- RECORDS TO USE -
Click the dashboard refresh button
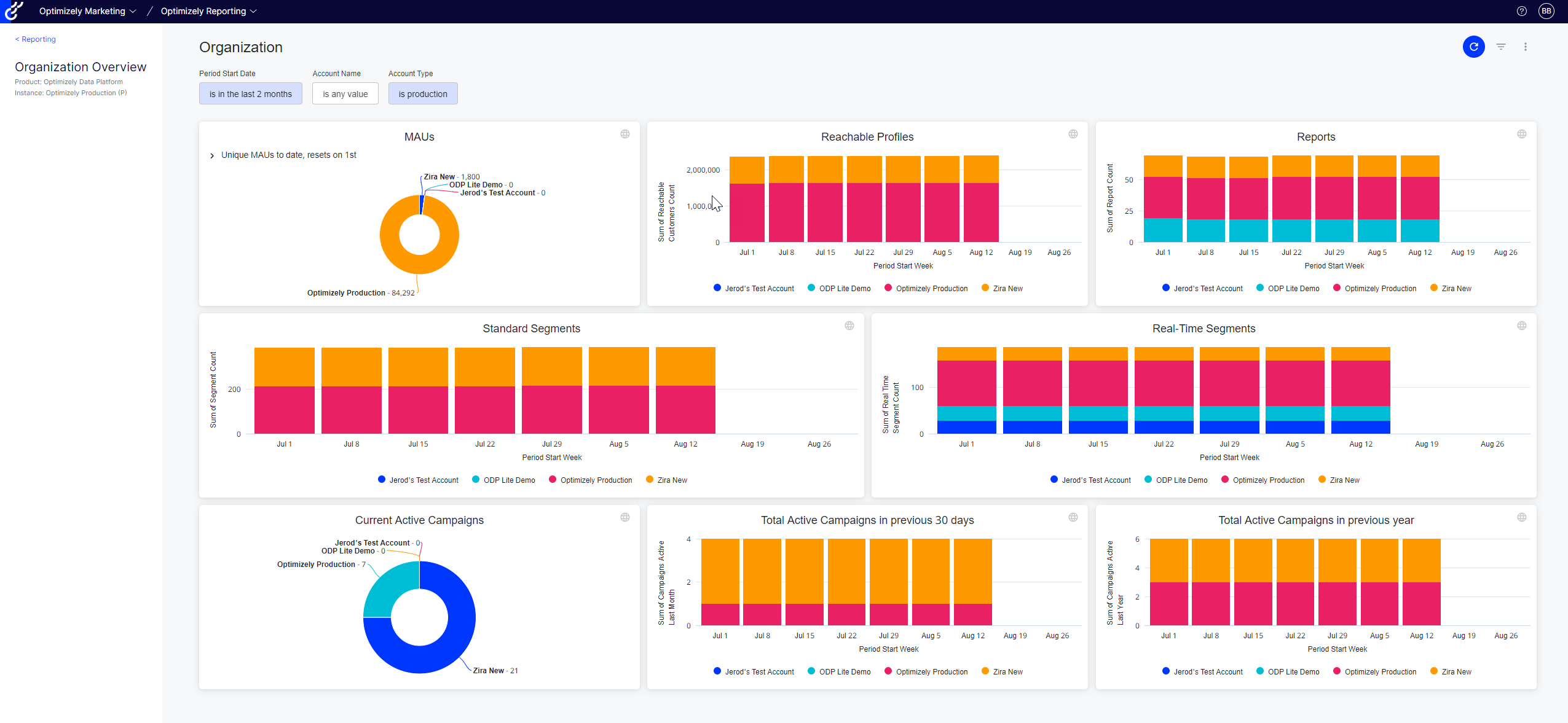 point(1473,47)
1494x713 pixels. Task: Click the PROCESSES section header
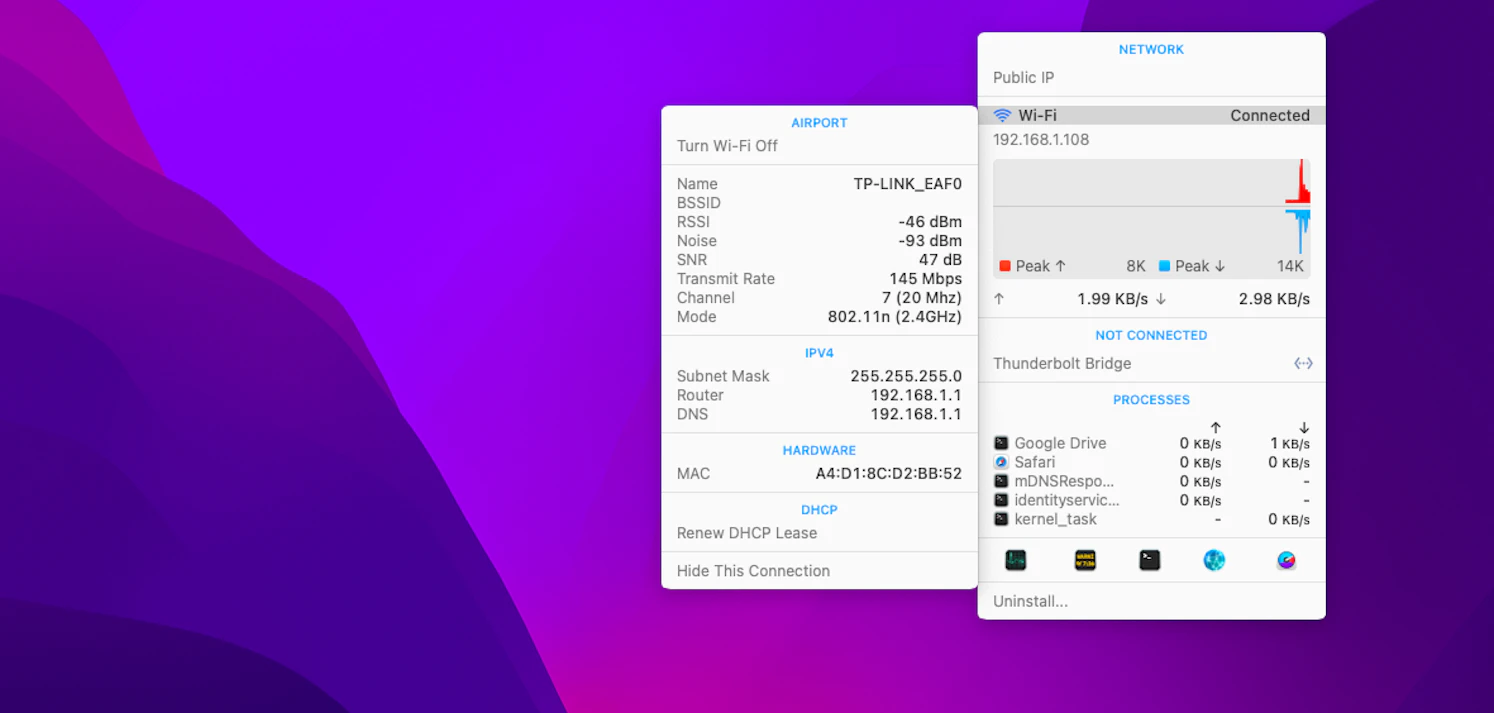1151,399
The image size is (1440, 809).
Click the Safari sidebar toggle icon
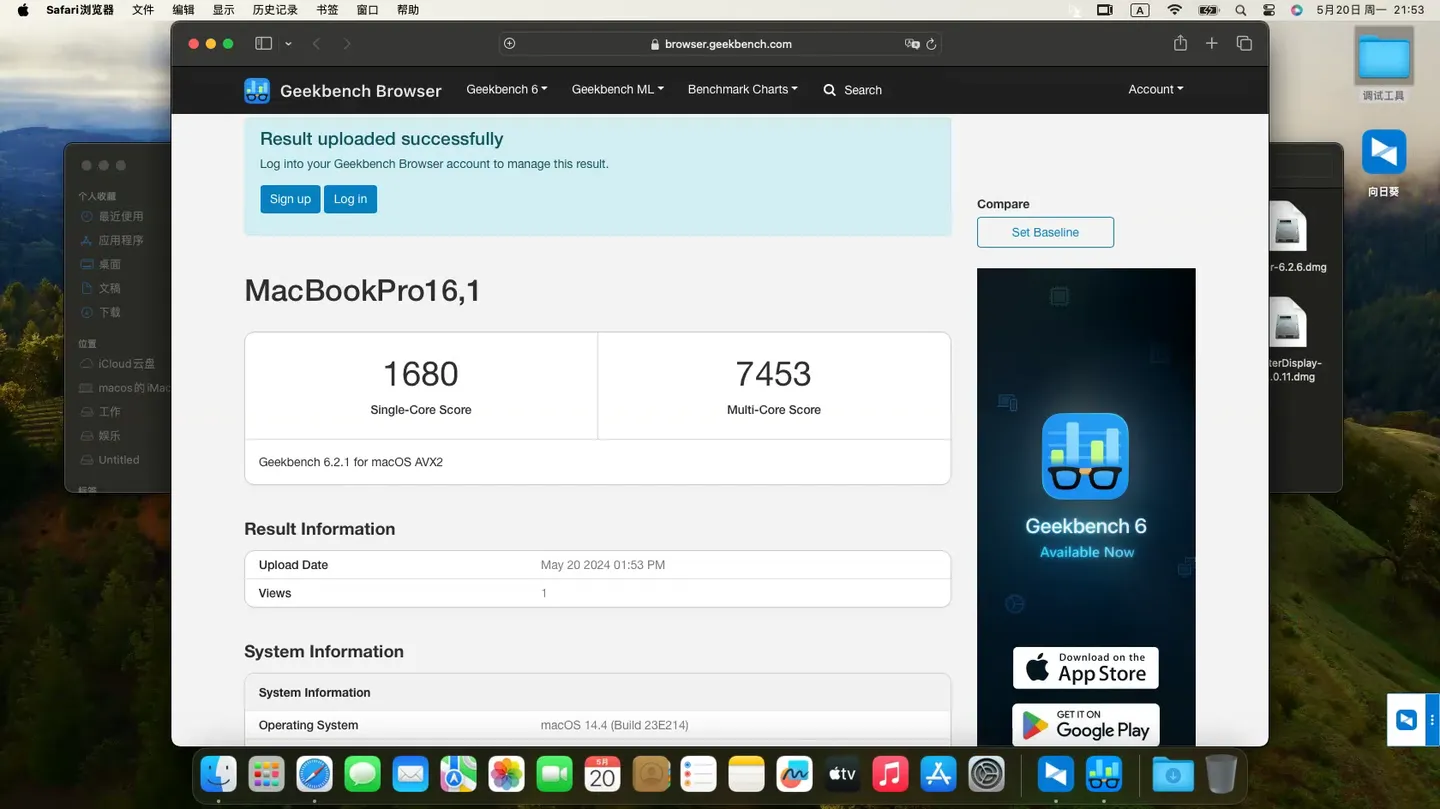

- EXERCISE PROMPT -
Copy every line of the records above word for word, leaving out the pictures.

- TASK RESULT -
Click the dashboard refresh button
 point(1473,47)
1494x713 pixels. Task: Click the PROCESSES section header
1151,399
The image size is (1440, 809).
Click the Safari sidebar toggle icon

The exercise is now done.